■ **Extrait du document**
----
Le Conseil de sécurité de l'ONU a demandé vendredi au gouvernement syrien un "accès immédiat, sûr et sans entrave" pour les organisations humanitaires à la population civile de Qousseir (centre-ouest), ancien bastion rebelle reconquis mercredi et bouclée depuis par l'armée.
Parallèlement, l'ONU a lancé un appel de fonds d'un montant record de 5,2 milliards de dollars pour aider jusqu'en décembre plus de 10 millions de Syriens affectés par le conflit, soit près de la moitié de la population du pays dévasté par plus de deux ans de violences.
Après avoir reconquis mercredi, avec l'aide cruciale du Hezbollah libanais, la ville de Qousseir, dévastée (voir diaporama ici) par deux semaines de combats féroces, puis le village voisin de Dabaa, l'armée avançait vendredi vers Boueida al-Charqiya, soumis à un violent pilonnage, selon l'Observatoire syrien des droits de l'Homme (OSDH).
Des centaines de blessés et de civils se sont réfugiés dans cette localité après la chute de Qousseir, un carrefour des routes d'approvisionnement pour l'armée et pour les rebelles situé dans la province centrale de Homs près de la frontière libanaise. La ville se trouve entre Damas et le littoral, fief de la minorité alaouite dont est membre le président Bachar el-Assad.
----
■ **Matériel fourni**
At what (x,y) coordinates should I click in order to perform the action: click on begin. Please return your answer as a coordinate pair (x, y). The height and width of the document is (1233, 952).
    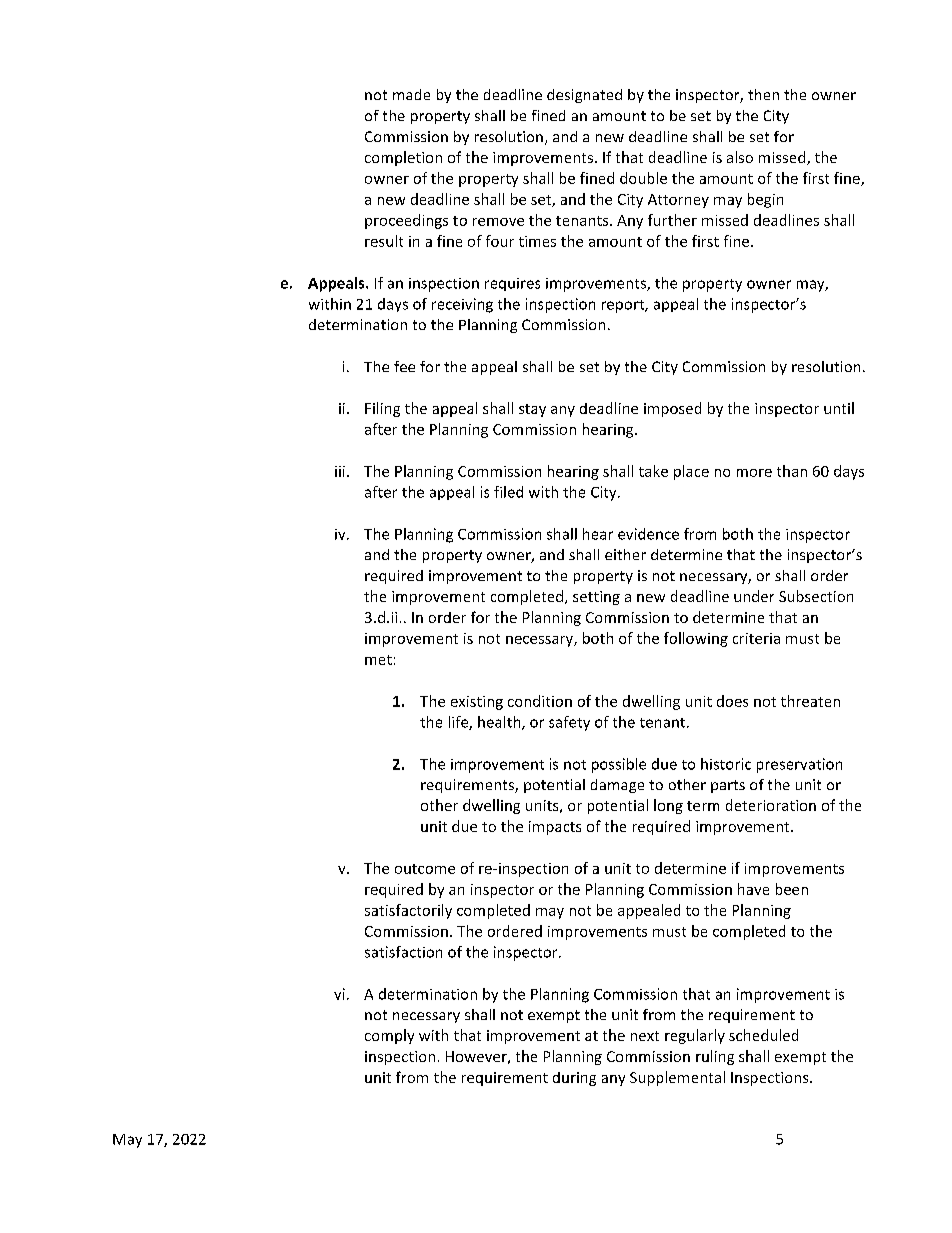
----
■ **Tâche courte**
Recopiez fidèlement le passage de l'extrait sur Qousseir qui va de « Parallèlement, l'ONU a » à « de l'Homme (OSDH). ». Il n'est pas nécessaire de consulter le matériel.

■ **Corrigé proposé**
Parallèlement, l'ONU a lancé un appel de fonds d'un montant record de 5,2 milliards de dollars pour aider jusqu'en décembre plus de 10 millions de Syriens affectés par le conflit, soit près de la moitié de la population du pays dévasté par plus de deux ans de violences.
Après avoir reconquis mercredi, avec l'aide cruciale du Hezbollah libanais, la ville de Qousseir, dévastée (voir diaporama ici) par deux semaines de combats féroces, puis le village voisin de Dabaa, l'armée avançait vendredi vers Boueida al-Charqiya, soumis à un violent pilonnage, selon l'Observatoire syrien des droits de l'Homme (OSDH).